Element lookup material
>> START

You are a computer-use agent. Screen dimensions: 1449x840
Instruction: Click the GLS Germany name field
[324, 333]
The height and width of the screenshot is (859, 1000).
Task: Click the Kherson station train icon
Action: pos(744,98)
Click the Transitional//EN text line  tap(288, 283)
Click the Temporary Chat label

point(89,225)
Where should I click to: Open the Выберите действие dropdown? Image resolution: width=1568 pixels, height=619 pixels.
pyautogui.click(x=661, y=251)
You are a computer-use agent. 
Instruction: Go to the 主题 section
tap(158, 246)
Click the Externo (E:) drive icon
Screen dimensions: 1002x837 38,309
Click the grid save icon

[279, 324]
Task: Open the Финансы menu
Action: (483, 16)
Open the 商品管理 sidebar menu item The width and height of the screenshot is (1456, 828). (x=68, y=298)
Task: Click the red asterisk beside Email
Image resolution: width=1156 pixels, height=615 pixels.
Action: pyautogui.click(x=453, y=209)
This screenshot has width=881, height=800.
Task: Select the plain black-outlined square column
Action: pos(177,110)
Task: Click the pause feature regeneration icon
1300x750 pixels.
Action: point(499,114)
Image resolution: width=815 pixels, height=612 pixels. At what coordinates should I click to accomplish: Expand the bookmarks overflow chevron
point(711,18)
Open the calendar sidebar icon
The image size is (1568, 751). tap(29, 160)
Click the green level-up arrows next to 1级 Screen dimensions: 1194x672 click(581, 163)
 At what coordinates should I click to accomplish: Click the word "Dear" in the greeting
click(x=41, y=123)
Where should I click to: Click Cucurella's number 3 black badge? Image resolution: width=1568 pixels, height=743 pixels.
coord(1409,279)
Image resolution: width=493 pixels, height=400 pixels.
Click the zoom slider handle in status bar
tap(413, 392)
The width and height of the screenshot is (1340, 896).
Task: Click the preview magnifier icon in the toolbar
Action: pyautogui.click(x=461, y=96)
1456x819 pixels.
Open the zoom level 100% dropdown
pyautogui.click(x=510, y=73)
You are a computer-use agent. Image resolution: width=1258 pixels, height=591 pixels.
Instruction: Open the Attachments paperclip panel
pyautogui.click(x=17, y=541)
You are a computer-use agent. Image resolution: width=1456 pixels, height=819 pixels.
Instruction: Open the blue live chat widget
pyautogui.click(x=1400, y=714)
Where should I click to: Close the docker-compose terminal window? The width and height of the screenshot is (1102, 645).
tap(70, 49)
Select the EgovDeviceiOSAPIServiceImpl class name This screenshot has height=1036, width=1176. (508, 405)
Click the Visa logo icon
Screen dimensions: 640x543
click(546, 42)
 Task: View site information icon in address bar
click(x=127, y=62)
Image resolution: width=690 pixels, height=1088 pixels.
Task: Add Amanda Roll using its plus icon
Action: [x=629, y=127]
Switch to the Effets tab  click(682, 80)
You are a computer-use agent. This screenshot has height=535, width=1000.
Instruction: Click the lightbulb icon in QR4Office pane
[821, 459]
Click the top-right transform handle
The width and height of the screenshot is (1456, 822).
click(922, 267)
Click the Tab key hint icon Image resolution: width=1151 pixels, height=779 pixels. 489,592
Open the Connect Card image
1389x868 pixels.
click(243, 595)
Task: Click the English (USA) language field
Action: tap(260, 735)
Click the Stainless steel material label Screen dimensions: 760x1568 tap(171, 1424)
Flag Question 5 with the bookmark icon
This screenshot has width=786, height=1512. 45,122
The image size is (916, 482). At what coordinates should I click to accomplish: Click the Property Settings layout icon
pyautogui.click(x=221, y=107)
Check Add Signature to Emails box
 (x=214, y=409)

>> END

Task objective
Can you give again, unchanged, the material from the line containing "Where should I click to: Click" through the line containing "pyautogui.click(x=17, y=541)", including both of those lines?

Answer to the task
Where should I click to: Click Cucurella's number 3 black badge? Image resolution: width=1568 pixels, height=743 pixels.
coord(1409,279)
Image resolution: width=493 pixels, height=400 pixels.
Click the zoom slider handle in status bar
tap(413, 392)
The width and height of the screenshot is (1340, 896).
Task: Click the preview magnifier icon in the toolbar
Action: pyautogui.click(x=461, y=96)
1456x819 pixels.
Open the zoom level 100% dropdown
pyautogui.click(x=510, y=73)
You are a computer-use agent. Image resolution: width=1258 pixels, height=591 pixels.
Instruction: Open the Attachments paperclip panel
pyautogui.click(x=17, y=541)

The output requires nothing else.